In three posts to his account on Truth Social, Trump said attorneys with the Justice Department informed him he was indicted over the "boxes hoax" and he has been called to appear at the federal courthouse in Miami on Tuesday.

"I never thought it possible that such a thing could happen to a former President of the United States, who received far more votes than any sitting President in the History of our Country, and is currently leading, by far, all Candidates, both Democrat and Republican, in Polls of the 2024 Presidential Election," he posted. "I AM AN INNOCENT MAN!"

A couple of the 2024 GOP hopefuls responded to news of the indictment Thursday night. Former Arkansas Gov. Asa Hutchinson, noting in a statement that this is Tump's second indictment, said "his willful disregard for the Constitution to his disrespect for the rule of law—should not define our nation or the Republican Party." He suggested the criminal proceedings would be "a major distraction," and called on Trump "to respect the office and end his campaign."

Meanwhile, Emmer claimed on Twitter that Trump was being punished for allegedly doing what, Emmer claimed, Biden had also allegedly done.

"Democrats have always been eager to execute their political witch hunt against Donald Trump. Nothing proves it more than a sitting administration indicting him over the same thing Joe Biden has done," Emmer tweeted. "This is the ultimate abuse of power, and they will be held accountable."

The exact nature of the charges, the first to arise from special counsel Jack Smith's investigations, was not immediately clear.

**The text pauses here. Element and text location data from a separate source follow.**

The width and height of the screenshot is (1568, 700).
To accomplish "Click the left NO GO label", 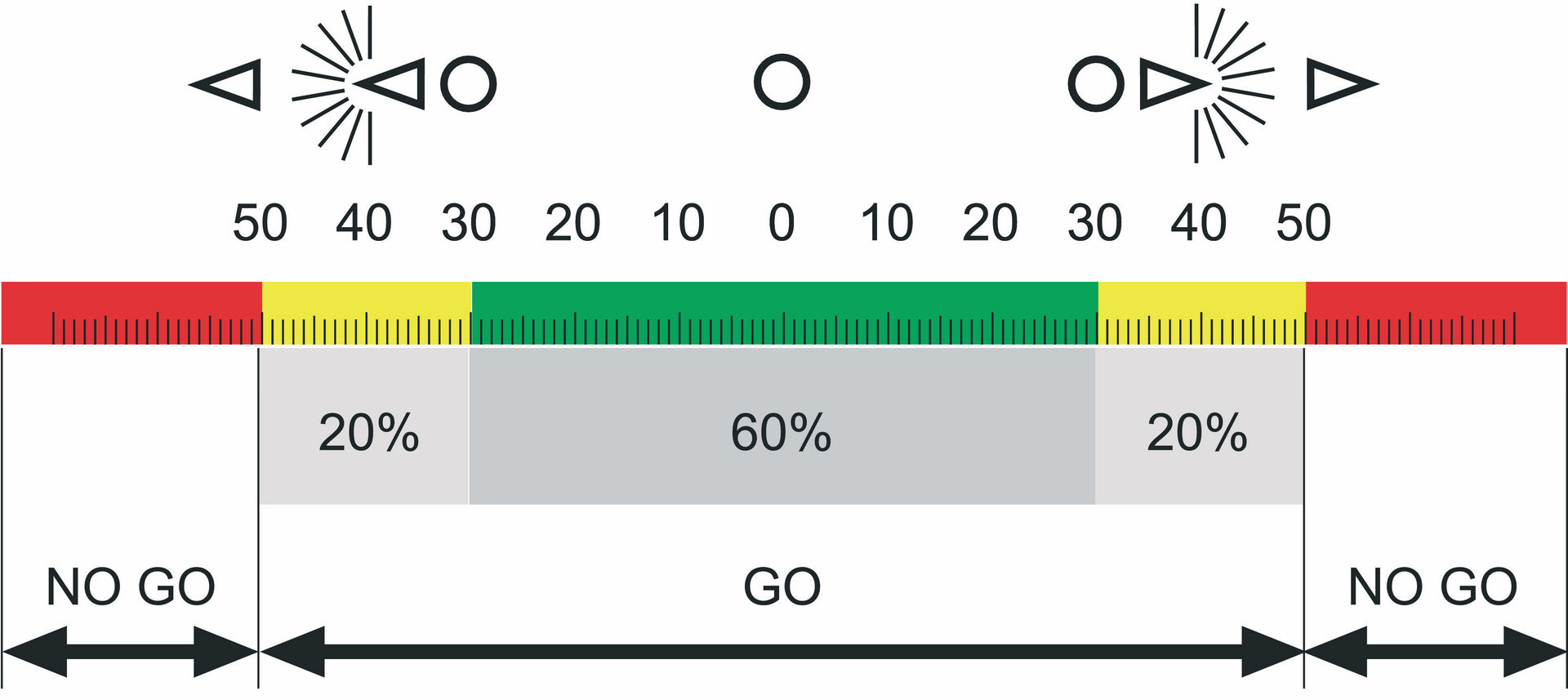I will pyautogui.click(x=131, y=586).
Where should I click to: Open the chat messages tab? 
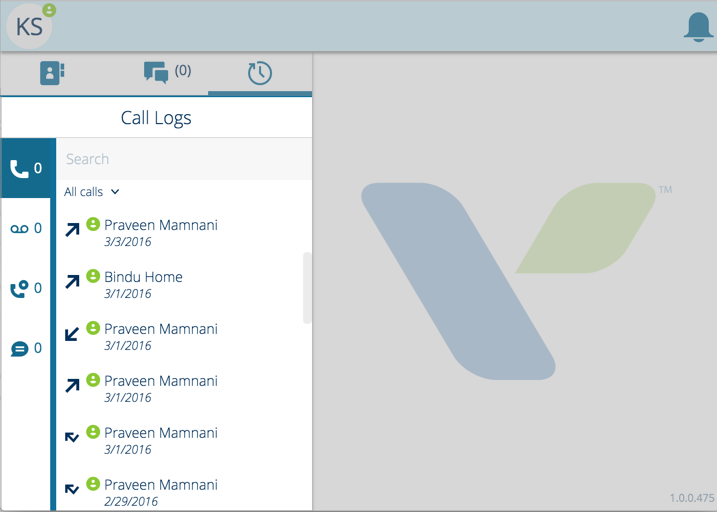click(167, 72)
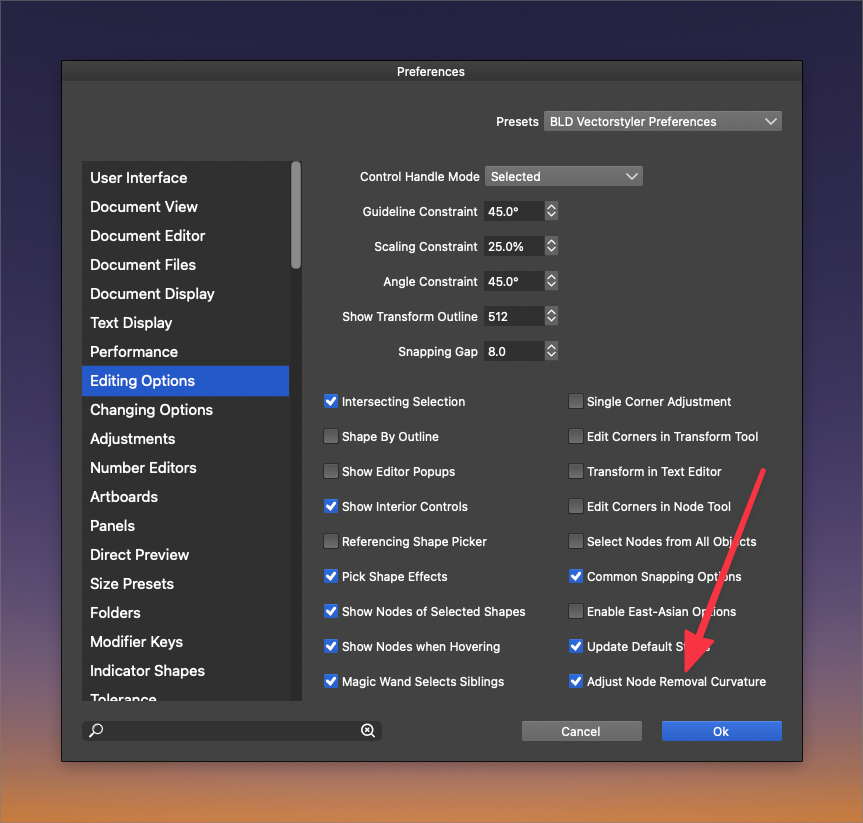Screen dimensions: 863x823
Task: Open Control Handle Mode dropdown
Action: (x=563, y=177)
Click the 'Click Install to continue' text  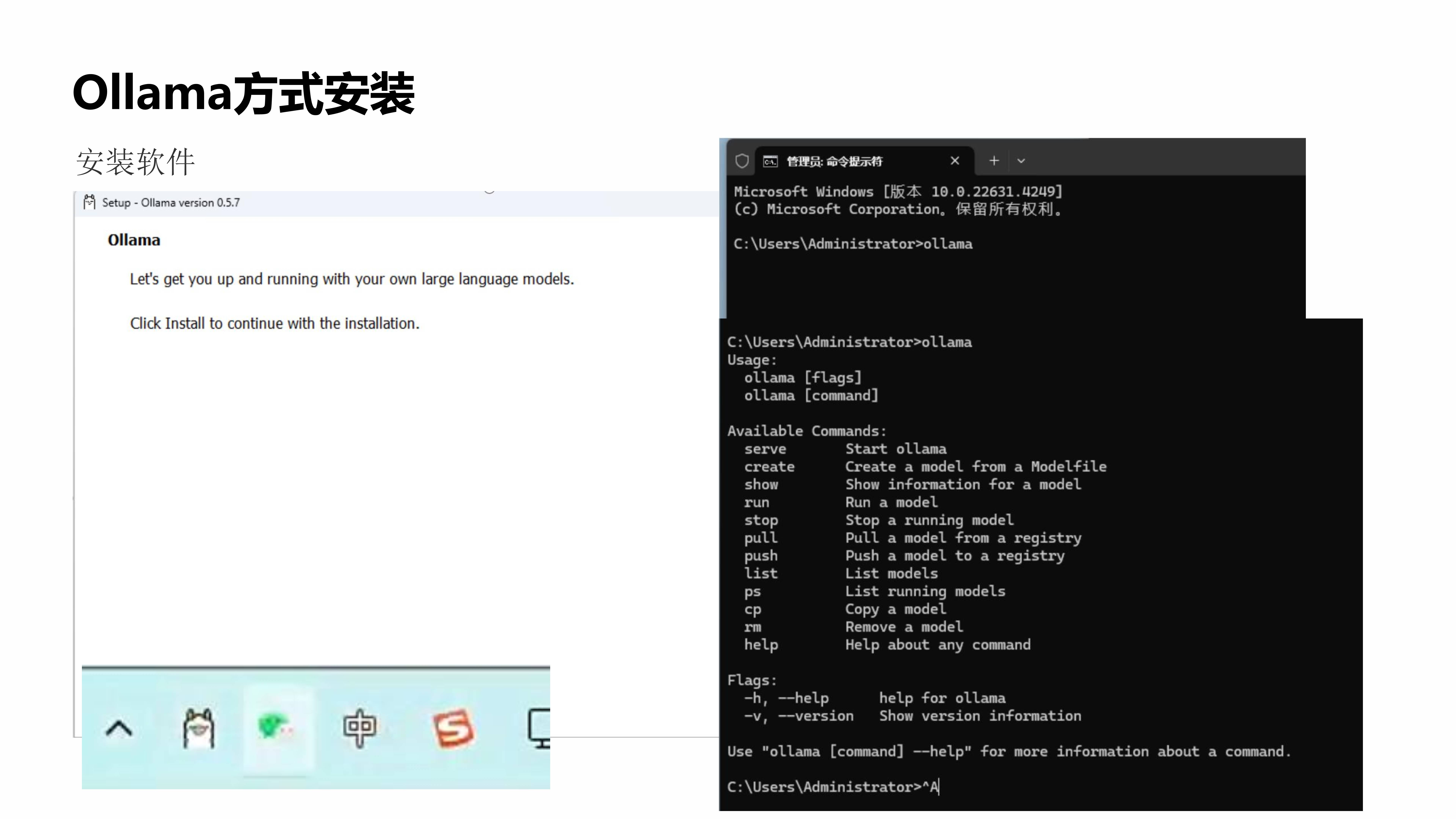coord(275,323)
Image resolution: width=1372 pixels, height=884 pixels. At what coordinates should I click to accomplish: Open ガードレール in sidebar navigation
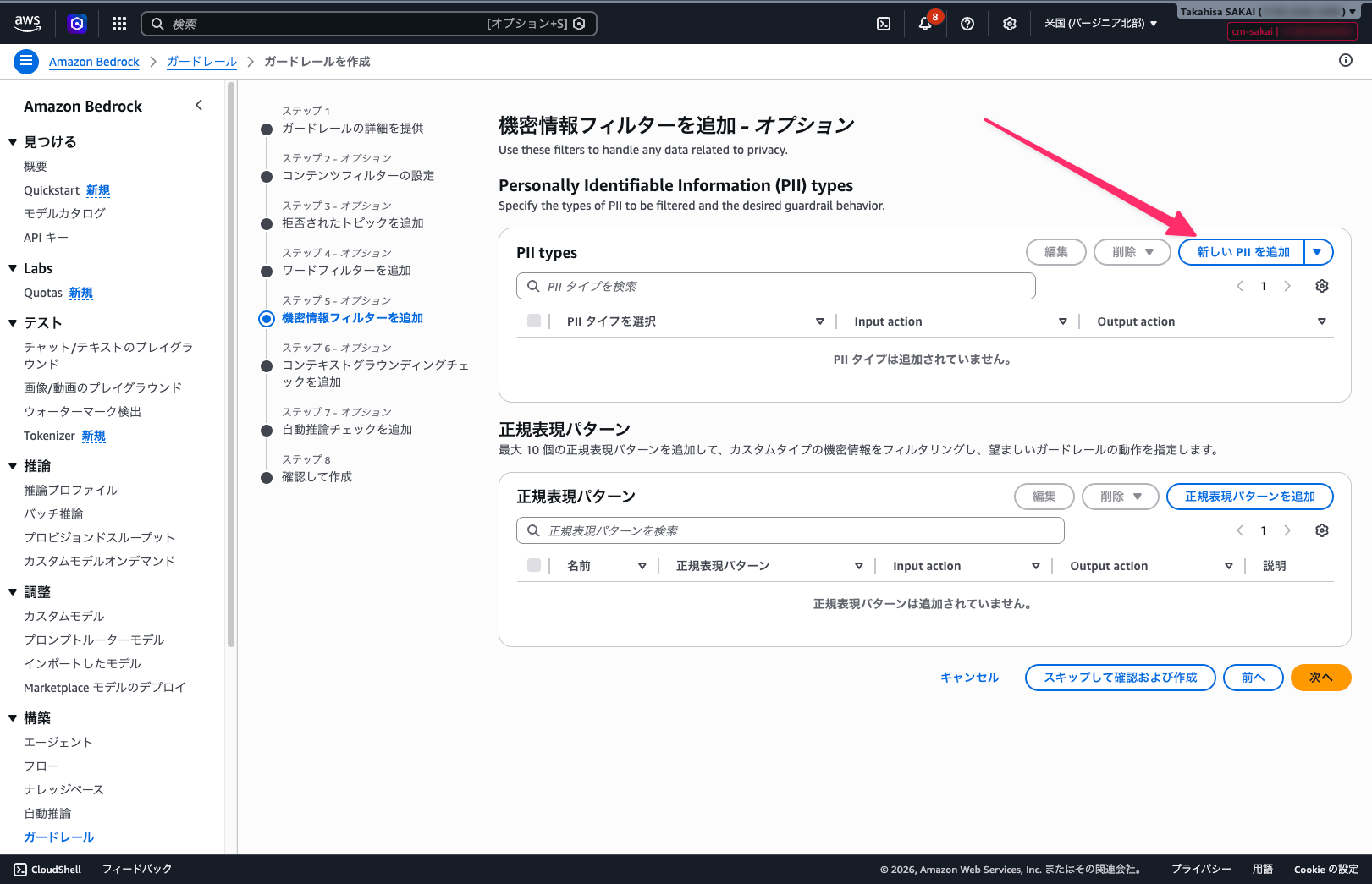[59, 837]
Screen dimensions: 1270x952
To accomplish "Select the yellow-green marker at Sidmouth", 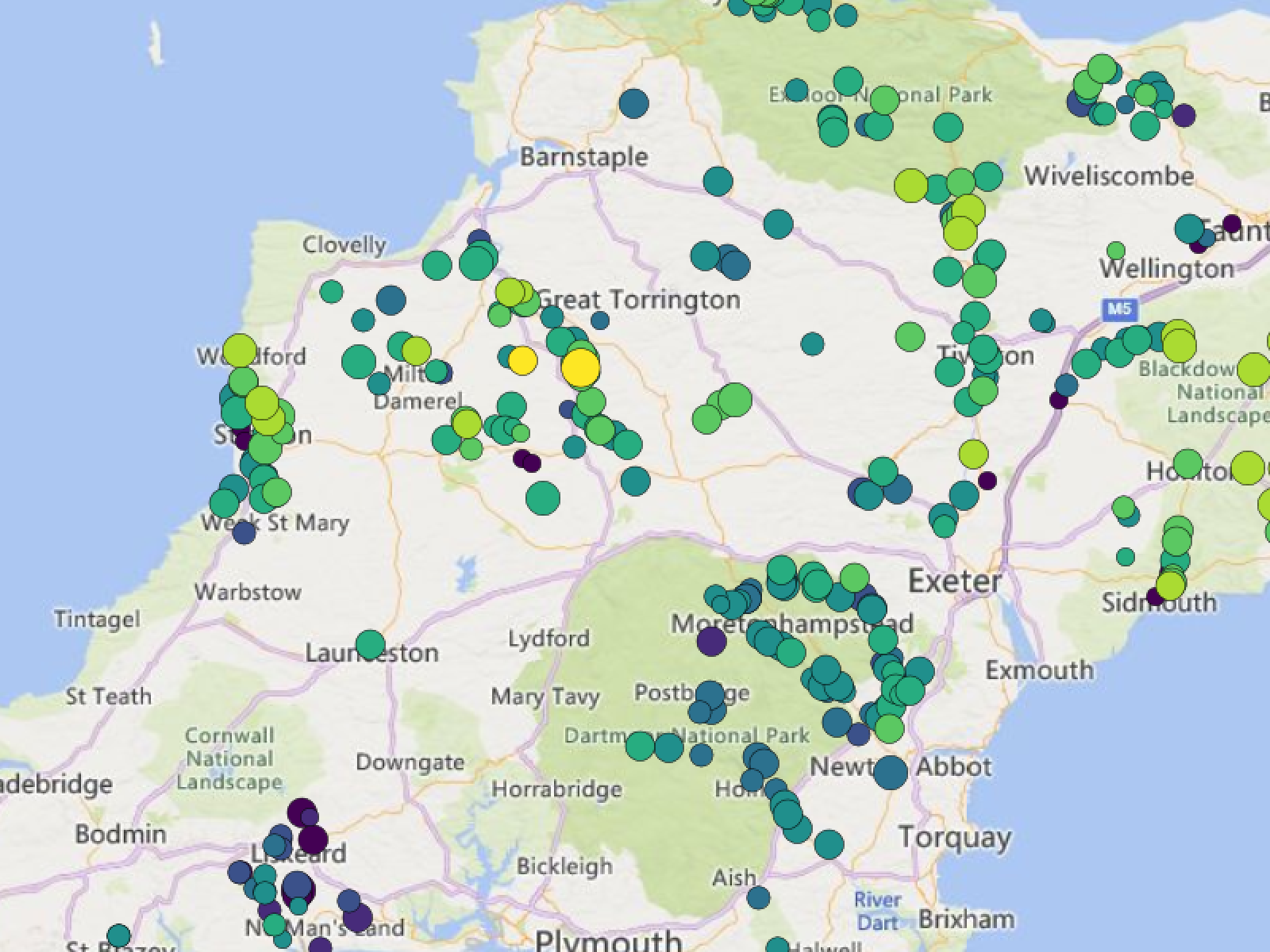I will pos(1170,586).
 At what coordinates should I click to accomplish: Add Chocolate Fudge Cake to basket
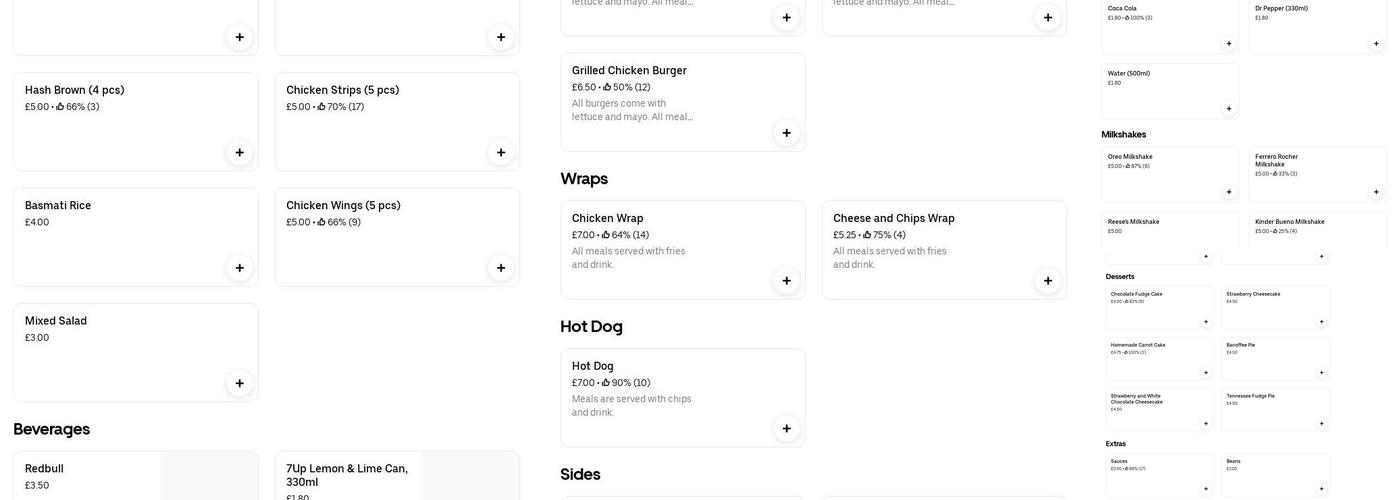tap(1206, 322)
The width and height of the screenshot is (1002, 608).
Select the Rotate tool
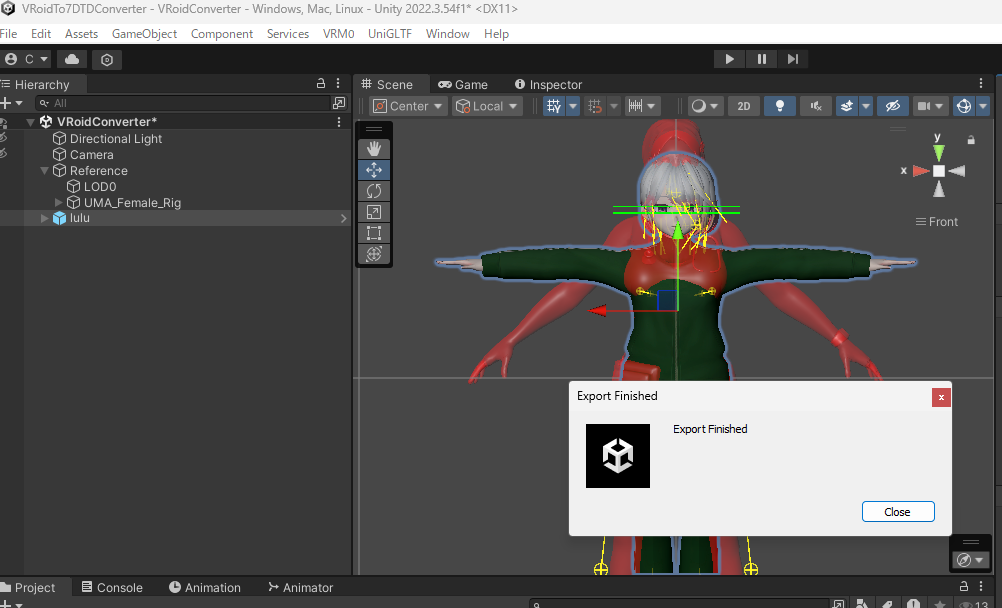pyautogui.click(x=374, y=191)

But three sources familiar with the case said the former president has been charged in a seven-count indictment involving the retention of national defense information, conspiracy and obstruction.

Trump is also facing 34 felony counts of falsifying business records in New York state court, and a trial in that case is set to begin on March 25, 2024, in the thick of the presidential campaign. He pleaded not guilty to the charges brought by Manhattan District Attorney Alvin Bragg.

The Republican field for the 2024 elections grew substantially this week, with a number of Republicans joining or hinting about joining the race. Former Vice President Mike Pence, former New Jersey Gov. Chris Christie, and North Dakota Gov. Doug Burgum all launched their campaigns this week.